Nós nascemos completamente indefesos contra as adversidades do mundo
exterior. Não só os humanos, mas os outros mamíferos e as aves são
evoluídos suficientemente para cuidarem, por meses ou anos, de seus
filhotes até atingirem a maturidade necessária para enfrentarem o
mundo que os rodeia. A agressividade e até o medo, em forma de defesa,
são importantes nessa luta pela sobrevivência e também fazem parte da
rede intrincada de reações químicas no cérebro desses seres vivos
que são os mais complexos do planeta.
Os peixes, os répteis, os anfíbios
e os animais inferiores já nascem em condições favoráveis de luta
para sobreviverem, não possuindo, ou pelo menos sendo pouco
desenvolvida, uma região cerebral denominada sistema límbico. É esse
sistema o principal responsável pelas nossas emoções e sentimentos.
Já se conseguiu, através de estimulação natural do sistema límbico,
que pessoas chegassem a sentimentalismos exagerados, achando elas
inexplicável esse tipo de comportamento. Em animais agressivos, a
simples remoção de uma porção límbica chamada amígdala, fez com
que eles se tornassem dóceis e calmos. Em situação oposta, a estimulação
do funcionamento da amígdala levou um animal doméstico a estados de
terror, agitação intensa e anormal, sem quaisquer motivos reais.
Os objetos de estudo das ciências
são aqueles fenômenos percebidos pelos nossos sentidos, algumas vezes
utilizando-se equipamentos específicos de laboratório, e que podemos
depois entendê-los de maneira objetiva e racional. Fenômenos
considerados como manifestações de nossa alma vem sendo
sistematicamente estudados como poderosas interações químicas,
capazes de levarem as pessoas desde a simples estados momentâneos de
alegria ou tristeza, até a paixões avassaladoras e o amor.
Nosso cérebro é composto de um número de combinações sinápticas
que ultrapassa o número de átomos do universo conhecido. O número de
estados mentais, então, é muito grande, mas é evidente que não somos
afetados por todos eles. Mesmo assim o restante é considerável a ponto
do cérebro entrar em estados riquíssimos em complexidade e
singularidade, tornando-o fonte daquelas situações ora negativas, ora
positivas, às quais chamamos de emoções e sentimentos.

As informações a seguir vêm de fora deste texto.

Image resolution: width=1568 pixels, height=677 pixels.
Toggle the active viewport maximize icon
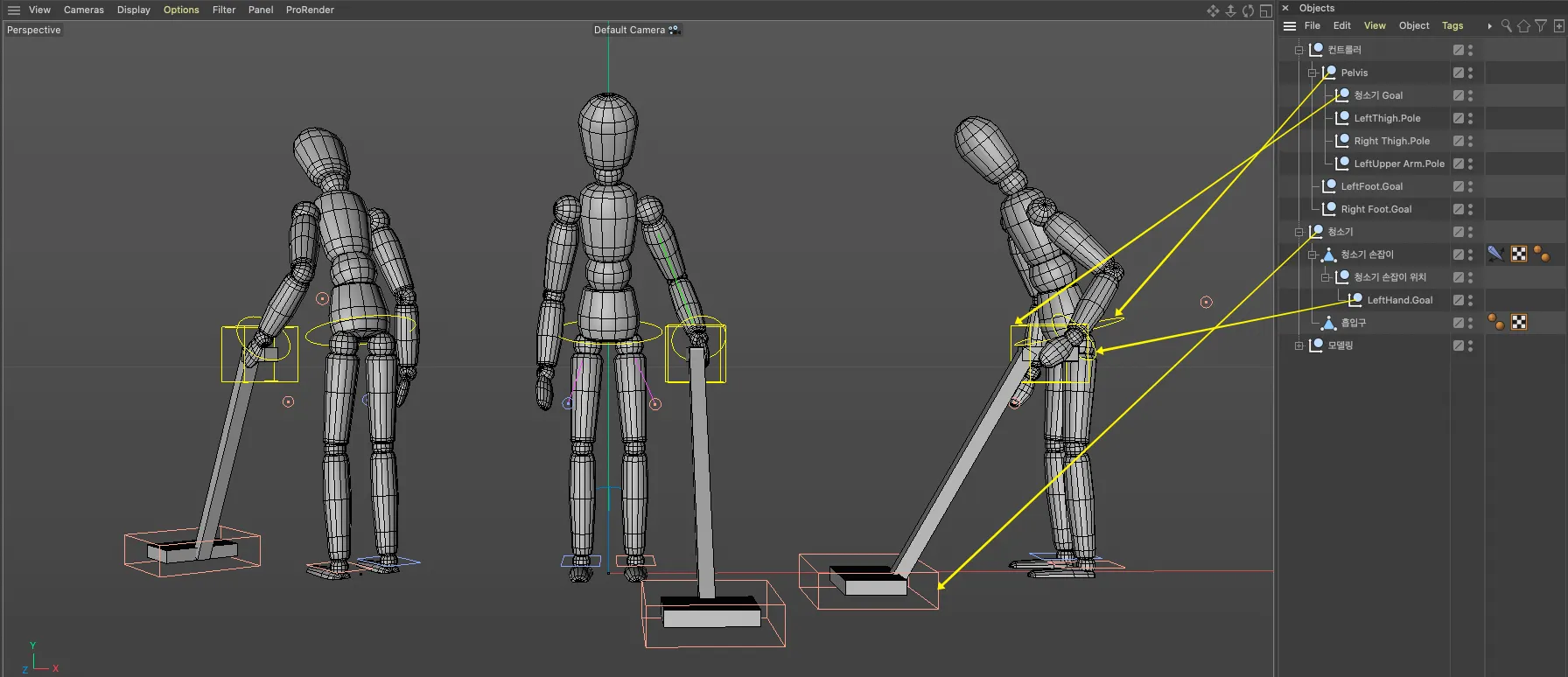[1265, 10]
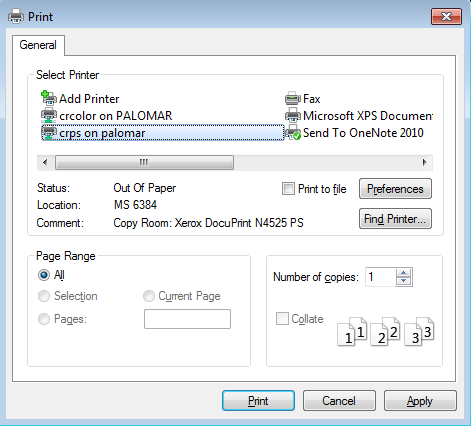Click the printer list horizontal scrollbar thumb
The image size is (471, 426).
tap(144, 162)
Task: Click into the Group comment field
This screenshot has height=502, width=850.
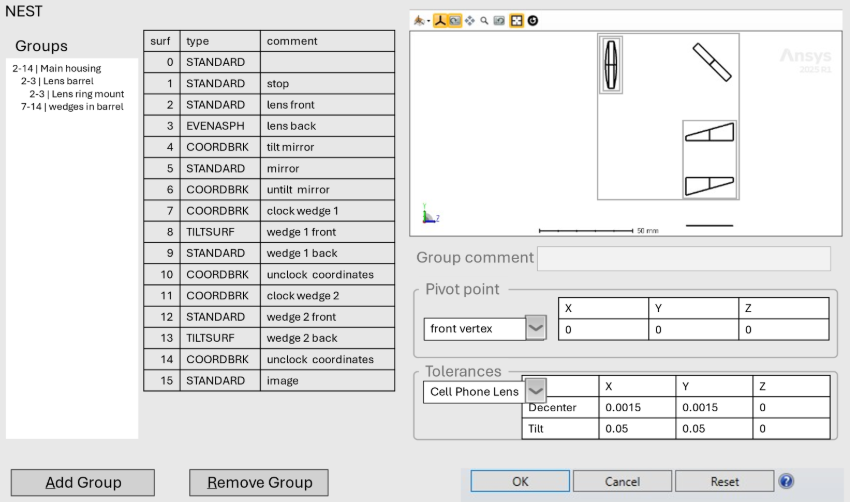Action: coord(683,258)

Para muitos isto soa como puro materialismo, entretanto, os filósofos
cristãos e teólogos, entre outros, e em épocas nada adiantadas em
Tecnologia, Medicina, Química, e ciências afins, atribuíram a causas
sobrenaturais o que essas disciplinas estão descobrindo agora em termos
de química cerebral. E os resultados dessas atribuições foram
passadas de geração a geração até nós como fatos incontestáveis e
intocáveis.
Se algumas substâncias químicas alteram profundamente os nossos
sentimentos, então tudo aquilo que é sobrenatural, principalmente os
nossos conceitos de alma e espírito, deverá sofrer com o tempo algumas
modificações com respeito às suas influências sobre a nossa mente e
nosso corpo. O futuro da Ciência será em descobrir até que ponto eles
são afetados por tudo que não é sobrenatural. Se é que o
sobrenatural existe...
Uma nova revolução filosófica-religiosa está prestes a acontecer. Não
antes da Ciência ter certeza por onde começar, pois, lidar com
conceitos tão arraigados em nossa civilização é tarefa, no mínimo,
para ser realizada com muita responsabilidade.